■ **Brief**: Using the records that follow, copy every line containing the word "computer".

[Items from a data source]
★ ★ ★ ★ ★

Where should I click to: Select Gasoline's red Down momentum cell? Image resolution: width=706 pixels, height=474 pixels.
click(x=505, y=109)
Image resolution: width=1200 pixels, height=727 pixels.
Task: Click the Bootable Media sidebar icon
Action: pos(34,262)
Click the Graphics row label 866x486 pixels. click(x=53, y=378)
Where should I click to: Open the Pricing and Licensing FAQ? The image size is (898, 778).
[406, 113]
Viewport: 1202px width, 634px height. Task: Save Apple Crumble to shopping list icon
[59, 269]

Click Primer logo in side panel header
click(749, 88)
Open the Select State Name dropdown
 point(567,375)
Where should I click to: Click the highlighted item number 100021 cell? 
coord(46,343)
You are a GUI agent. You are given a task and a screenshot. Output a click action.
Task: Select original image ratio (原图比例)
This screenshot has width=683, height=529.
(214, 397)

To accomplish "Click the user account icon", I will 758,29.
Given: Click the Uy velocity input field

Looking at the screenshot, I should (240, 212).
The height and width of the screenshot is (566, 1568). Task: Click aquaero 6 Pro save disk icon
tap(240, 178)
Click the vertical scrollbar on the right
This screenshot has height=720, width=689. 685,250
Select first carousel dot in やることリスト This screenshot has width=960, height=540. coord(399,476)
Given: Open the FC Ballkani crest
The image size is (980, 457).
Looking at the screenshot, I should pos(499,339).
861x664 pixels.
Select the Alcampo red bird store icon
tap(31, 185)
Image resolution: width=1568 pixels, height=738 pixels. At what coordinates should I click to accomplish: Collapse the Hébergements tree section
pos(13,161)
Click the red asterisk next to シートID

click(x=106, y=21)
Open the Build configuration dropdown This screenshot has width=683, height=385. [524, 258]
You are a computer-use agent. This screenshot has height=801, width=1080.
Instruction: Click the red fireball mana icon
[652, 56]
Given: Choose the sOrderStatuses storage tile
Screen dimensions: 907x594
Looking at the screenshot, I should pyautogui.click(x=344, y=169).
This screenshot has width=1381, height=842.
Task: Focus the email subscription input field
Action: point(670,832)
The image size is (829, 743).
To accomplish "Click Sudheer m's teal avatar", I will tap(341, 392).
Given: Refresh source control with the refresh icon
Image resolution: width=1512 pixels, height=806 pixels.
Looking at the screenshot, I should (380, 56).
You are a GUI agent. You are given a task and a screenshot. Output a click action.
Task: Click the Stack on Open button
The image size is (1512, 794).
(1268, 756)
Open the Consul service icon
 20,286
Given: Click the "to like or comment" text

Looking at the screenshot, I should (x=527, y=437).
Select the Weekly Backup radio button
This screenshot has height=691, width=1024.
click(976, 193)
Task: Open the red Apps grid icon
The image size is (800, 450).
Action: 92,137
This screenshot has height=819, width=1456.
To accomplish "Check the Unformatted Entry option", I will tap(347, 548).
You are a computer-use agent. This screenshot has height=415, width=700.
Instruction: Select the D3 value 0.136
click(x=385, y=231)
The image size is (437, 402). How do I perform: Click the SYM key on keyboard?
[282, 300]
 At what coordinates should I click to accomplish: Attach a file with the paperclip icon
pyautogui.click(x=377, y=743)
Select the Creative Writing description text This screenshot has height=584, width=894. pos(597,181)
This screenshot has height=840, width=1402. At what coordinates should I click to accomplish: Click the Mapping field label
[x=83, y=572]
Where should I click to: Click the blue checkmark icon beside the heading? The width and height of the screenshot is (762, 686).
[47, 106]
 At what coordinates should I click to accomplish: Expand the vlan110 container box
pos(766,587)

★ ★ ★ ★ ★

■ **Solution to the exercise**:
You are a computer-use agent. This screenshot has height=801, width=1080.
You are a computer-use agent. This screenshot has height=415, width=700.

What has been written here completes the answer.